** begin PASSAGE GIVEN **

We note that Rivest's circuit can be generalized to AND and OR gates with arbitrary fan-in. The circuit shown in Fig. 27 consists of 2n fan-in d AND and OR gates, with n(d - 1) inputs repeated, for  $n \ge 3$ , n odd, and  $d \ge 2$ . This circuit produces outputs

$$f_{1} = y_{1}(y_{n} + y_{n-1}(\cdots(y_{3} + y_{2})\cdots))$$

$$f_{2} = y_{2} + y_{1}(y_{n} + \cdots(y_{4}y_{3})\cdots)$$

$$\vdots$$

$$f_{2n} = y_{n} + y_{n-1}(y_{n-2} + \cdots(y_{2}y_{1})\cdots),$$

where

$$y_1 = x_1 \cdots x_{d-1}$$
  
 $y_2 = x_d + \cdots + x_{2d-2}$   
 $\vdots$   
 $y_n = x_{(n-1)(d-1)+1} + \cdots + x_{n(d-1)}.$ 

It may be shown that all 2*n* functions are distinct, and that each depends on all n(d - 1) input variables.

### 3.3.4. Variants

We note that many different circuits of the same general form as Rivest's example exist. In Fig. 28, we show a circuit with four variables and eight gates in a single cycle. As with Rivest's circuit, this one produces distinct output functions each of which depends on all four variables.

A more intriguing example is shown in Fig. 29. It consists of two copies of Rivest's circuit with the outputs of the first fed as inputs into the second. Although not shown here, we assert that this circuits produces 20 functions that are distinct, and each depends on all five variables.



Fig. 27. A generalization of Rivest's circuit to gates with fan-in greater than 2.



Fig. 28. A circuit with the same properties as Rivest's example.



**Fig. 29.** A pair of Rivest circuits, n = 5, stacked.

** end PASSAGE GIVEN **
** begin EXTRACTED INFORMATION **

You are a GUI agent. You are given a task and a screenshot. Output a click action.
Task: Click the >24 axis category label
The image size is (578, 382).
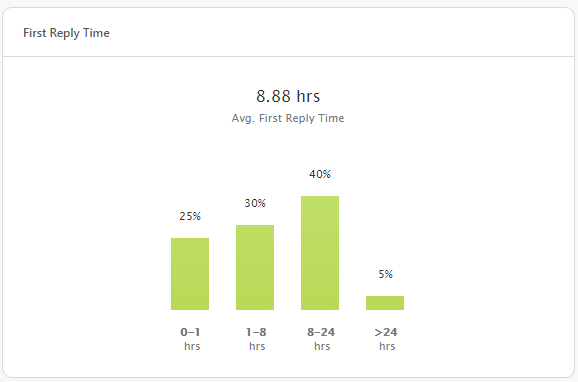coord(386,332)
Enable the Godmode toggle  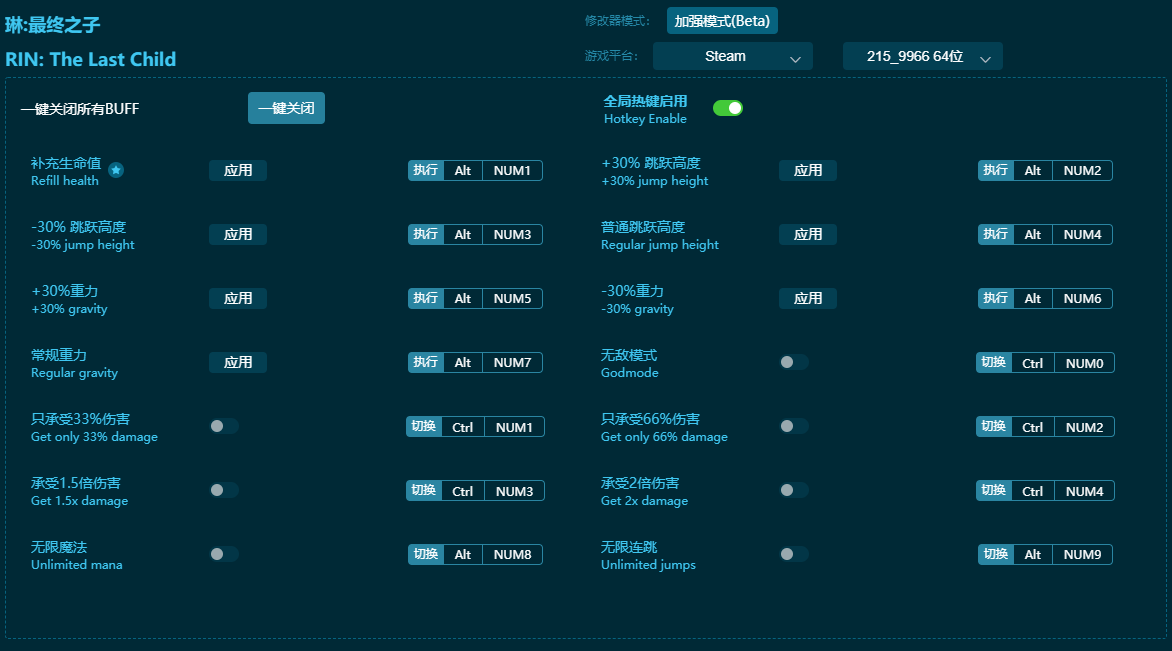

** end EXTRACTED INFORMATION **

__COMPLETE THE FOLLOWING__:
1. Rewrite part of the passage on Rivest's circuit, starting at the words "A more intriguing" and ending after "n = 5, stacked.", with "intriguing" swapped for "curious".
2. According to the passage on Rivest's circuit, how many gates does the circuit in Fig. 28 have?
Nothing in the entries matters here.

__SOLVED TASKS__:
1.
A more curious example is shown in Fig. 29. It consists of two copies of Rivest's circuit with the outputs of the first fed as inputs into the second. Although not shown here, we assert that this circuits produces 20 functions that are distinct, and each depends on all five variables.



Fig. 27. A generalization of Rivest's circuit to gates with fan-in greater than 2.



Fig. 28. A circuit with the same properties as Rivest's example.



**Fig. 29.** A pair of Rivest circuits, n = 5, stacked.

2. Eight gates, in a single cycle.